Reproduce all of the material, keeping each line intact.

--*--

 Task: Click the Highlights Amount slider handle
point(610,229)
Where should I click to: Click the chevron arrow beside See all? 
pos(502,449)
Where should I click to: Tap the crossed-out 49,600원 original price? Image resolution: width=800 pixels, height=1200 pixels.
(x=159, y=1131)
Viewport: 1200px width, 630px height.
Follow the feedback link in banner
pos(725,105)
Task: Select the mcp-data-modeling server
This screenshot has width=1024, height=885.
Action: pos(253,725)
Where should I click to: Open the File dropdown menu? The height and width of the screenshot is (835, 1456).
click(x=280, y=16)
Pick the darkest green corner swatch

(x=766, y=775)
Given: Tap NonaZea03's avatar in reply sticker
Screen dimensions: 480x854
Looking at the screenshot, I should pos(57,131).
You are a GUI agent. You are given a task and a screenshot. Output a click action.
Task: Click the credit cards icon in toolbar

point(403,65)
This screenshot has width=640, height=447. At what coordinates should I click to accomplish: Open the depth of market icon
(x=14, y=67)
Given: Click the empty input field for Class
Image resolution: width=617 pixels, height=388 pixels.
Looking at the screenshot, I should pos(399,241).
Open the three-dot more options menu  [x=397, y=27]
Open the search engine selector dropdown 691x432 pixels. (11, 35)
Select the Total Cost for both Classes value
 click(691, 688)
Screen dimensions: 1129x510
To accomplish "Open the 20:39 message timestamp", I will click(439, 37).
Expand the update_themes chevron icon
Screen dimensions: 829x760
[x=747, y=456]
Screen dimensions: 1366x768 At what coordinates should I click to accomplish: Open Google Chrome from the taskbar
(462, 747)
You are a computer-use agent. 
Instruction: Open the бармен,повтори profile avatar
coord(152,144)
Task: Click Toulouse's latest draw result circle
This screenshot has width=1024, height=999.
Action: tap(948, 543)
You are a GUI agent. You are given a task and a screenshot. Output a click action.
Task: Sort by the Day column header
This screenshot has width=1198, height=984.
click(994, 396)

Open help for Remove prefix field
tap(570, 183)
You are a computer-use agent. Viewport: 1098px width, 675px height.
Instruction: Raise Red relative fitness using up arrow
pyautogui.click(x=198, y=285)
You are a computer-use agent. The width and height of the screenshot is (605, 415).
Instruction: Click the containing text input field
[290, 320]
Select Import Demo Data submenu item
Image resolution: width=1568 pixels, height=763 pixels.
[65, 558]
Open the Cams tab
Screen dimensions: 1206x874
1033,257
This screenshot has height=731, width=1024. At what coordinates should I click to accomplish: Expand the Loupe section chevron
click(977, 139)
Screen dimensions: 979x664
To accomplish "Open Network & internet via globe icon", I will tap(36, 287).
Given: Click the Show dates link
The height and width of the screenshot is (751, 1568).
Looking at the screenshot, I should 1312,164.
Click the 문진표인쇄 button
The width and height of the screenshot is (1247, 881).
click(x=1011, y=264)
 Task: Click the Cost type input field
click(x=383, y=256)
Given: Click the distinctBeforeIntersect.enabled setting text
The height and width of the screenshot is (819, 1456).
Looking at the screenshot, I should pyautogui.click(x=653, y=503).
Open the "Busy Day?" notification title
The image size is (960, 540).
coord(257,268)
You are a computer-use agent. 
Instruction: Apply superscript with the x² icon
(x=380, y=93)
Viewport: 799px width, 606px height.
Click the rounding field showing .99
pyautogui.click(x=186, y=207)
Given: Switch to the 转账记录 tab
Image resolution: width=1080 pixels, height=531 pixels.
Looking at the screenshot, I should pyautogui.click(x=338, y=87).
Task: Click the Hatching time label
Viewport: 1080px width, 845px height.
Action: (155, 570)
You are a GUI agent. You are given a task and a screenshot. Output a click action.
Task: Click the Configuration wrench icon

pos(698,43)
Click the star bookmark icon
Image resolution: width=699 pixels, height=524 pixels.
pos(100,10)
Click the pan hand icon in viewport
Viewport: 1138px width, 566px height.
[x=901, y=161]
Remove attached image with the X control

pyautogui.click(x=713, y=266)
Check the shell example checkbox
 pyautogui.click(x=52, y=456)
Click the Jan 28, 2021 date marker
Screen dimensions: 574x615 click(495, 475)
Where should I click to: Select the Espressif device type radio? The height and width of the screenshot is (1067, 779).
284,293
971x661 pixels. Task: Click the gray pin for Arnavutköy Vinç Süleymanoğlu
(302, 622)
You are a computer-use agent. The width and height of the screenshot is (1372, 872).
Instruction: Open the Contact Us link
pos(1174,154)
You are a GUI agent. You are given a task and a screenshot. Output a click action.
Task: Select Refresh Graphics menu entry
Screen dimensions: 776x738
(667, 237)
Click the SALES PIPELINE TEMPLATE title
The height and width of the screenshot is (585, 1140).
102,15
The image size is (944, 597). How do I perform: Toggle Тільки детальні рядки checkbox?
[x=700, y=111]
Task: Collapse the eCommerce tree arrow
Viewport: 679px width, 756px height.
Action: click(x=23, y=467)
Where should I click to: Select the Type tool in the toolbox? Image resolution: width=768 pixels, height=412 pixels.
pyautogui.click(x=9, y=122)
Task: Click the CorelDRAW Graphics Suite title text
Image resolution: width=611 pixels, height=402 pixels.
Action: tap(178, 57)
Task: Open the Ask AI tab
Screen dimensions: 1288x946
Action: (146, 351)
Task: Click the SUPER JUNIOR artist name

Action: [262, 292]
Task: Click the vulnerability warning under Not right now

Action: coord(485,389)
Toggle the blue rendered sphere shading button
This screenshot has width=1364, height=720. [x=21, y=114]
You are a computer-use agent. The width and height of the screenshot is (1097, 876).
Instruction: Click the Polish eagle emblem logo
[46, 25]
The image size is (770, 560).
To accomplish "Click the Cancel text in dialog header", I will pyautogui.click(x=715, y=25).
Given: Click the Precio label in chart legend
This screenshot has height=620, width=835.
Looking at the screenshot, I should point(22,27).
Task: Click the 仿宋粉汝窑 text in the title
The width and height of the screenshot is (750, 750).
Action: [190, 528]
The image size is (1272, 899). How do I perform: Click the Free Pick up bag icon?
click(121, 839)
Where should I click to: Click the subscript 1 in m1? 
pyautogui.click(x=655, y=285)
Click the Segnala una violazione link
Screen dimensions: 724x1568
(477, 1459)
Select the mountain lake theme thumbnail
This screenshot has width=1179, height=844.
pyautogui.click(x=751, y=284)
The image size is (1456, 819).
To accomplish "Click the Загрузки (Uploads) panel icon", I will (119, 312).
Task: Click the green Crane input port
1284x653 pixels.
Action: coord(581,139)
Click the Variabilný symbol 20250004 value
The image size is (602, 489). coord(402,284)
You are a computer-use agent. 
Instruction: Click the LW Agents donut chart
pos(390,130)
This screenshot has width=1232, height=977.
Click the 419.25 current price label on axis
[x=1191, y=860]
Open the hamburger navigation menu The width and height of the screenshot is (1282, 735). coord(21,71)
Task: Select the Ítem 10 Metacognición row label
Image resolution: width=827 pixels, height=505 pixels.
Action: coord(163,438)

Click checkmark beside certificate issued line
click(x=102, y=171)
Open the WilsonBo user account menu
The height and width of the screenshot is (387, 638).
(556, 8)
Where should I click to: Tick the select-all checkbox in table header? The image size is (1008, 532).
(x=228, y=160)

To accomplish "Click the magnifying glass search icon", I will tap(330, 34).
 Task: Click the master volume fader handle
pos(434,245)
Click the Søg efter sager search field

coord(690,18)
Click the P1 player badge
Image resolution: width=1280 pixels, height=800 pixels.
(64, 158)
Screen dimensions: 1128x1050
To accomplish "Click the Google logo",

--*--

*FINISHED EXERCISE*.
 Task: Click the Highlights Amount slider handle
point(610,229)
Where should I click to: Click the chevron arrow beside See all? 
pos(502,449)
Where should I click to: Tap the crossed-out 49,600원 original price? Image resolution: width=800 pixels, height=1200 pixels.
(x=159, y=1131)
Viewport: 1200px width, 630px height.
Follow the feedback link in banner
pos(725,105)
Task: Select the mcp-data-modeling server
This screenshot has width=1024, height=885.
Action: pos(253,725)
Where should I click to: Open the File dropdown menu? The height and width of the screenshot is (835, 1456).
click(x=280, y=16)
Pick the darkest green corner swatch

(x=766, y=775)
Given: Tap NonaZea03's avatar in reply sticker
Screen dimensions: 480x854
Looking at the screenshot, I should pos(57,131).
You are a GUI agent. You are given a task and a screenshot. Output a click action.
Task: Click the credit cards icon in toolbar

point(403,65)
This screenshot has width=640, height=447. At what coordinates should I click to accomplish: Open the depth of market icon
(x=14, y=67)
Given: Click the empty input field for Class
Image resolution: width=617 pixels, height=388 pixels.
Looking at the screenshot, I should pos(399,241).
Open the three-dot more options menu  [x=397, y=27]
Open the search engine selector dropdown 691x432 pixels. (11, 35)
Select the Total Cost for both Classes value
 click(691, 688)
Screen dimensions: 1129x510
To accomplish "Open the 20:39 message timestamp", I will click(439, 37).
Expand the update_themes chevron icon
Screen dimensions: 829x760
[x=747, y=456]
Screen dimensions: 1366x768 At what coordinates should I click to accomplish: Open Google Chrome from the taskbar
(462, 747)
You are a computer-use agent. 
Instruction: Open the бармен,повтори profile avatar
coord(152,144)
Task: Click Toulouse's latest draw result circle
This screenshot has width=1024, height=999.
Action: tap(948, 543)
You are a GUI agent. You are given a task and a screenshot. Output a click action.
Task: Sort by the Day column header
This screenshot has width=1198, height=984.
click(994, 396)

Open help for Remove prefix field
tap(570, 183)
You are a computer-use agent. Viewport: 1098px width, 675px height.
Instruction: Raise Red relative fitness using up arrow
pyautogui.click(x=198, y=285)
You are a computer-use agent. The width and height of the screenshot is (605, 415).
Instruction: Click the containing text input field
[290, 320]
Select Import Demo Data submenu item
Image resolution: width=1568 pixels, height=763 pixels.
[65, 558]
Open the Cams tab
Screen dimensions: 1206x874
1033,257
This screenshot has height=731, width=1024. At what coordinates should I click to accomplish: Expand the Loupe section chevron
click(977, 139)
Screen dimensions: 979x664
To accomplish "Open Network & internet via globe icon", I will tap(36, 287).
Given: Click the Show dates link
The height and width of the screenshot is (751, 1568).
Looking at the screenshot, I should 1312,164.
Click the 문진표인쇄 button
The width and height of the screenshot is (1247, 881).
click(x=1011, y=264)
 Task: Click the Cost type input field
click(x=383, y=256)
Given: Click the distinctBeforeIntersect.enabled setting text
The height and width of the screenshot is (819, 1456).
Looking at the screenshot, I should pyautogui.click(x=653, y=503).
Open the "Busy Day?" notification title
The image size is (960, 540).
coord(257,268)
You are a computer-use agent. 
Instruction: Apply superscript with the x² icon
(x=380, y=93)
Viewport: 799px width, 606px height.
Click the rounding field showing .99
pyautogui.click(x=186, y=207)
Given: Switch to the 转账记录 tab
Image resolution: width=1080 pixels, height=531 pixels.
Looking at the screenshot, I should pyautogui.click(x=338, y=87).
Task: Click the Hatching time label
Viewport: 1080px width, 845px height.
Action: (155, 570)
You are a GUI agent. You are given a task and a screenshot. Output a click action.
Task: Click the Configuration wrench icon

pos(698,43)
Click the star bookmark icon
Image resolution: width=699 pixels, height=524 pixels.
pos(100,10)
Click the pan hand icon in viewport
Viewport: 1138px width, 566px height.
[x=901, y=161]
Remove attached image with the X control

pyautogui.click(x=713, y=266)
Check the shell example checkbox
 pyautogui.click(x=52, y=456)
Click the Jan 28, 2021 date marker
Screen dimensions: 574x615 click(495, 475)
Where should I click to: Select the Espressif device type radio? The height and width of the screenshot is (1067, 779).
284,293
971x661 pixels. Task: Click the gray pin for Arnavutköy Vinç Süleymanoğlu
(302, 622)
You are a computer-use agent. The width and height of the screenshot is (1372, 872).
Instruction: Open the Contact Us link
pos(1174,154)
You are a GUI agent. You are given a task and a screenshot. Output a click action.
Task: Select Refresh Graphics menu entry
Screen dimensions: 776x738
(667, 237)
Click the SALES PIPELINE TEMPLATE title
The height and width of the screenshot is (585, 1140).
102,15
The image size is (944, 597). How do I perform: Toggle Тільки детальні рядки checkbox?
[x=700, y=111]
Task: Collapse the eCommerce tree arrow
Viewport: 679px width, 756px height.
Action: click(x=23, y=467)
Where should I click to: Select the Type tool in the toolbox? Image resolution: width=768 pixels, height=412 pixels.
pyautogui.click(x=9, y=122)
Task: Click the CorelDRAW Graphics Suite title text
Image resolution: width=611 pixels, height=402 pixels.
Action: tap(178, 57)
Task: Open the Ask AI tab
Screen dimensions: 1288x946
Action: (146, 351)
Task: Click the SUPER JUNIOR artist name

Action: [262, 292]
Task: Click the vulnerability warning under Not right now

Action: coord(485,389)
Toggle the blue rendered sphere shading button
This screenshot has width=1364, height=720. [x=21, y=114]
You are a computer-use agent. The width and height of the screenshot is (1097, 876).
Instruction: Click the Polish eagle emblem logo
[46, 25]
The image size is (770, 560).
To accomplish "Click the Cancel text in dialog header", I will pyautogui.click(x=715, y=25).
Given: Click the Precio label in chart legend
This screenshot has height=620, width=835.
Looking at the screenshot, I should point(22,27).
Task: Click the 仿宋粉汝窑 text in the title
The width and height of the screenshot is (750, 750).
Action: [190, 528]
The image size is (1272, 899). How do I perform: Click the Free Pick up bag icon?
click(121, 839)
Where should I click to: Click the subscript 1 in m1? 
pyautogui.click(x=655, y=285)
Click the Segnala una violazione link
Screen dimensions: 724x1568
(477, 1459)
Select the mountain lake theme thumbnail
This screenshot has width=1179, height=844.
pyautogui.click(x=751, y=284)
The image size is (1456, 819).
To accomplish "Click the Загрузки (Uploads) panel icon", I will (119, 312).
Task: Click the green Crane input port
1284x653 pixels.
Action: coord(581,139)
Click the Variabilný symbol 20250004 value
The image size is (602, 489). coord(402,284)
You are a computer-use agent. 
Instruction: Click the LW Agents donut chart
pos(390,130)
This screenshot has width=1232, height=977.
Click the 419.25 current price label on axis
[x=1191, y=860]
Open the hamburger navigation menu The width and height of the screenshot is (1282, 735). coord(21,71)
Task: Select the Ítem 10 Metacognición row label
Image resolution: width=827 pixels, height=505 pixels.
Action: coord(163,438)

Click checkmark beside certificate issued line
click(x=102, y=171)
Open the WilsonBo user account menu
The height and width of the screenshot is (387, 638).
(556, 8)
Where should I click to: Tick the select-all checkbox in table header? The image size is (1008, 532).
(x=228, y=160)

To accomplish "Click the magnifying glass search icon", I will tap(330, 34).
 Task: Click the master volume fader handle
pos(434,245)
Click the Søg efter sager search field

coord(690,18)
Click the P1 player badge
Image resolution: width=1280 pixels, height=800 pixels.
(64, 158)
Screen dimensions: 1128x1050
To accomplish "Click the Google logo",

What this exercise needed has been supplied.